## Supplied records:
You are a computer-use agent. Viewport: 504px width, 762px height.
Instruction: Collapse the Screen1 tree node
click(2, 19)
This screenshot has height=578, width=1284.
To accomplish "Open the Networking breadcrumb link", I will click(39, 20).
* * *
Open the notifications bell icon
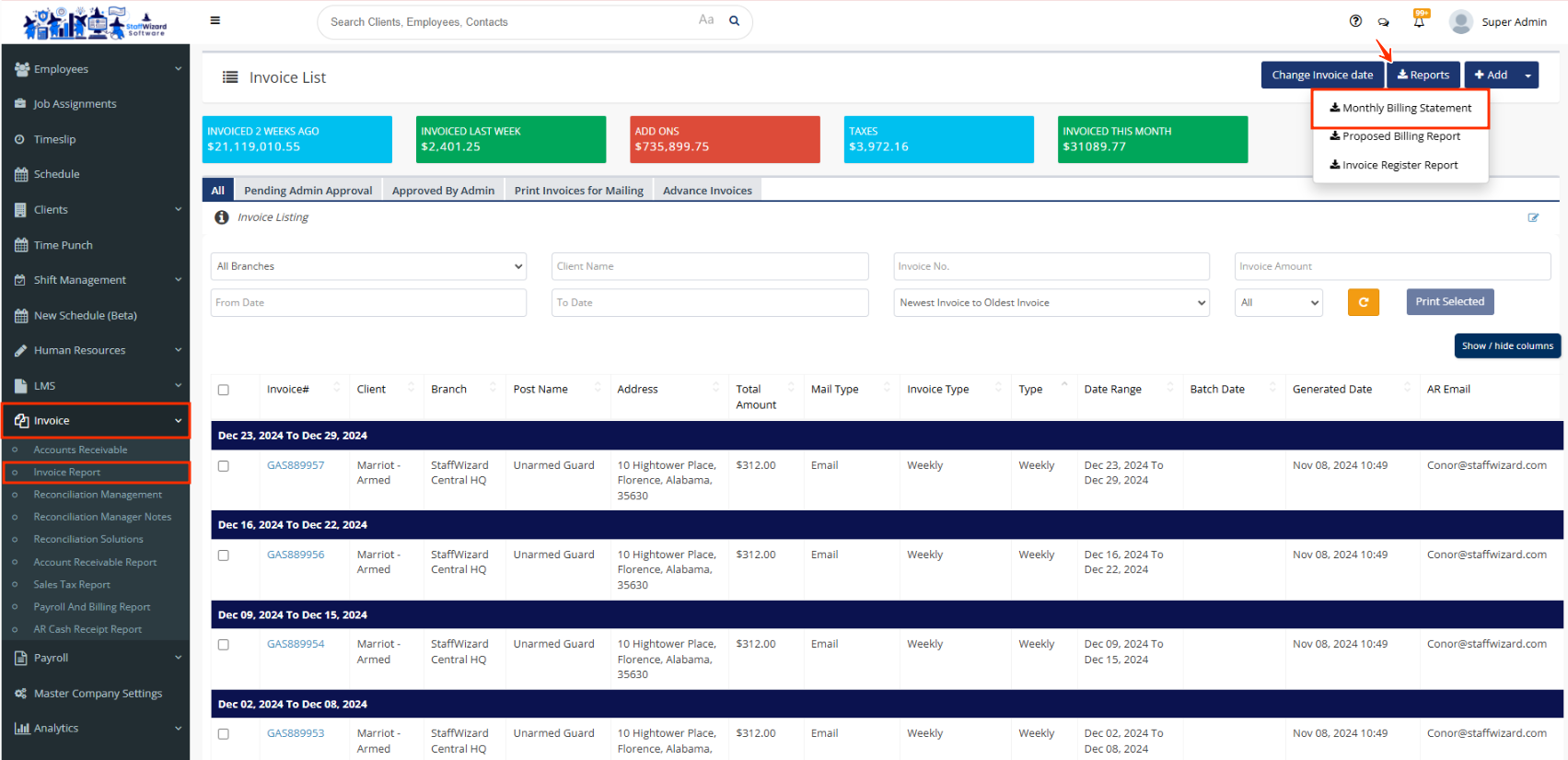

## Exercise details:
Where the word "Open" shows up in a line of the listing, return that line.

## Response below:
To accomplish "Open the Networking breadcrumb link", I will click(39, 20).
Open the notifications bell icon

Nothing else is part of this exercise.